I’ve already seen Low Leaf (whose other moniker is Angelica Lopez) tonight, quietly meandering in the entrance. She informs us it’s the last show of tour after a stretch in Europe. It’s “like a familiar vibration” to be here, she tells us, before graciously offering thanks to us ”for existing in this part of the planet”. The stage is spaciously dotted with three other band members on flute, five-stringed bass and electric guitar. All of them adorn printed clothing, following suit from the palm leaf-patterned tablecloth on which Lopez keeps her Mac. The four kick into a short introductory tune with a two-chord repetition on the harp and gentle hums. It moves into ‘It is Within’, which I recognise from 2016’s Palm Psalms: A Light To Resolve All Darkness. Lopez’s affinity with the cosmic is yet more apparent as she lays bare the title’s meaning: “it’s referring to the truth, the way, the path”. It’s an understated jazz tune that gives Lopez cause for some finely pained facial expressions as she sings with heart lines like “the world is full of illusions”. Her lyrics – her music – are an ode to sky and earth, and the dark room lit with pink would do well to be more mid-June outdoors, the sun setting.

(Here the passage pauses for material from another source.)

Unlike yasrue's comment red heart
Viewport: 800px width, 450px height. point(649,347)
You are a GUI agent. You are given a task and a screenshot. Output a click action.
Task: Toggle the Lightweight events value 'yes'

The band follow up with a Filipino-titled song (said with, she confesses, “a bad American accent”) dedicated to a Filipino fan who’s made his presence known, though the song itself seems mostly English. In between plucking, Lopez grooves her arms backwards whilst the song sings of purpose on earth. Some beautiful high harp notes fleck the chorus, showing off its ability to sound ethereal and transcendent, the instrument’s obvious USP. Later in the song there’s an array of visceral, harmonic groans and yeahs. She uses the laptop to make unctuous watery sounds whilst there’s deep, swathing bass and reverbed guitar embellishments. It breaks into Lopez’s spoken word, as the music dips in and out of forcefulness, all the way feeling like a space intermittence or otherworldly transmission. The lyrics comprise of modern existential query (“I’ve got lost in the internet before”) and alternative cosmography (“and if the earth is flat, then this song is not in vain”). She appears to laugh at herself, before a skittish, fairly quiet DnB rhythm underlines the scene. She is ever more pained in the face, but the vocals become interestingly lined by looped singing, and she leaves her perch to dance to and for herself.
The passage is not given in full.